This is my continuing series on emerging technology trends and libraries. This week’s trend explores the world of Chatbots.
What’s a Chatbot? Chatbots are called many things besides just “chatbot.” You might also know them as conversational agents, intelligent chatbots, interactive agents, or talkbots.
Chatbots are pretty much apps that talk back to you (my definition). Here’s a better definition from Wordstream: “… software applications that mimic written or spoken human speech for the purposes of simulating a conversation or interaction with a real person.”
This interaction is mostly done via chat boxes on websites. But they can also be found in call centers. In a call center environment, chatbots take care of very low-level transactions, like changing a password, requesting an account balance, or scheduling an appointment without having to talk to a real person.
The same basic transactions can be handled with a text-based chatbot on a website.
Chatbots use Natural Language Processing, much like virtual assistants such as Google Assistant, or Apple Siri. They attempt to sound (or read) very “real,” so the transaction has a more human feel to it. Very different from a phone tree in a call center or typing answers to questions on a web-based form.

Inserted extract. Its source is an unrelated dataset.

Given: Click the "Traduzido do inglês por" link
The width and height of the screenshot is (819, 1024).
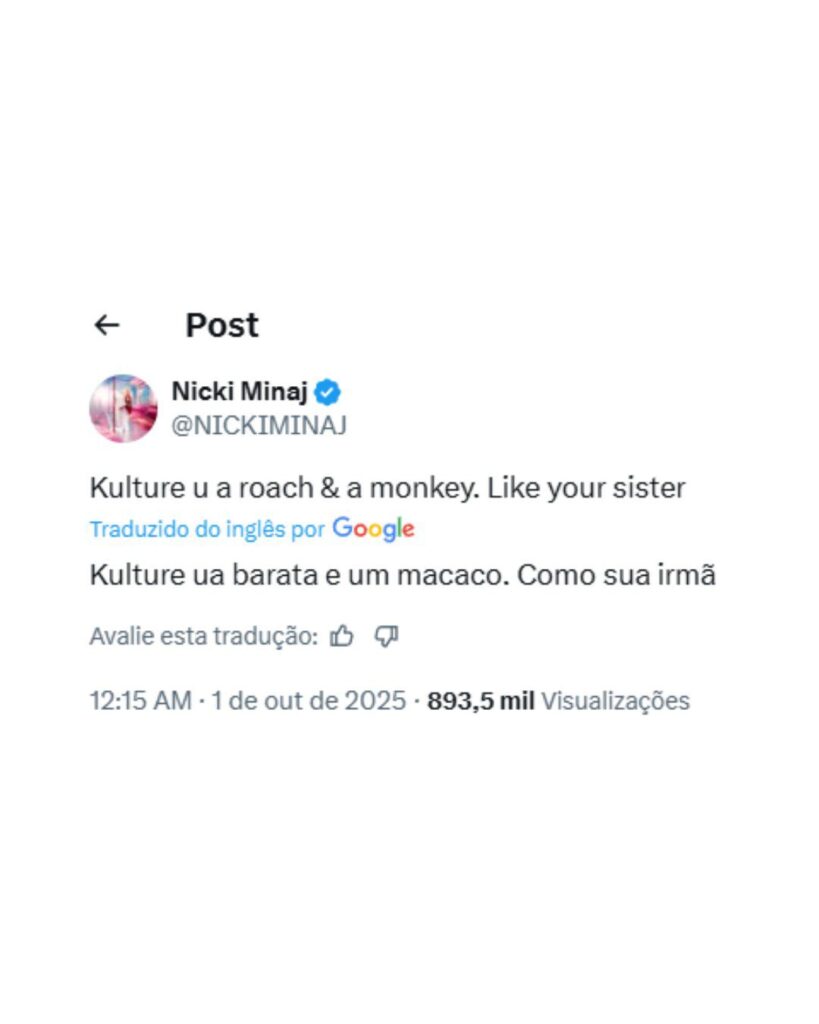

Examples of Chatbots include:
- Health-based. Some chatbots are used in medical diagnoses, dementia patient monitoring, and basic information gathering.
- Facebook Messenger and Twitter DMs – these are both good places to see chatbots in action.
- Chatbots within mobile apps. My bank app has one (Erica in the Bank of America app). The Starbucks app has a chatbot that helps you order coffee. Lyft has one that works with Facebook Messenger and Amazon Echo. Fandango also has a app that works with Facebook Messenger.
- eBay’s chatbot works with Google Assistant.
Chatbots in the library?
How about having a chatbot for the library? Chatbots answer basic, always-asked questions. A library chatbot could answer a variety of questions, like:
- Questions about hours, locations, and upcoming events. Maybe it could even capture event registrations.
- With a good API connection, a chatbot could tell a customer when their books are due, or take fine payment information.
- Facebook Messenger chatbots. You could build your chatbots to operate within Facebook Messenger. If you get a lot of questions there, it’s definitely something to think about.
- Chat-based reference. Have a chat-based reference service? It’s very possible your chatbot could answer basic questions, freeing up your staff’s time to answer harder questions or focus on other tasks.
Articles for more information about Chatbots:
- The Complete Guide to Chatbots in 2018
- How to Build Your Own Facebook Chatbot in About 10 Minutes
- Infotabby – The Cybrarian’s and Librarian’s Assistant
- We Reviewed The Most Popular Chatbot Platforms: Which One is Right For Your Business?
Build your own chatbot! Here are a couple of chatbot builder tools to check out (all mostly built on the Facebook Messenger platform):
- Chatfuel
- Manychat
- Octane AI
- Recart
- Facebook Messenger: If you use Facebook a lot, and know how to code, you can make your own chatbots without using a 3rd party tool.
Does your library use chatbots? Please share!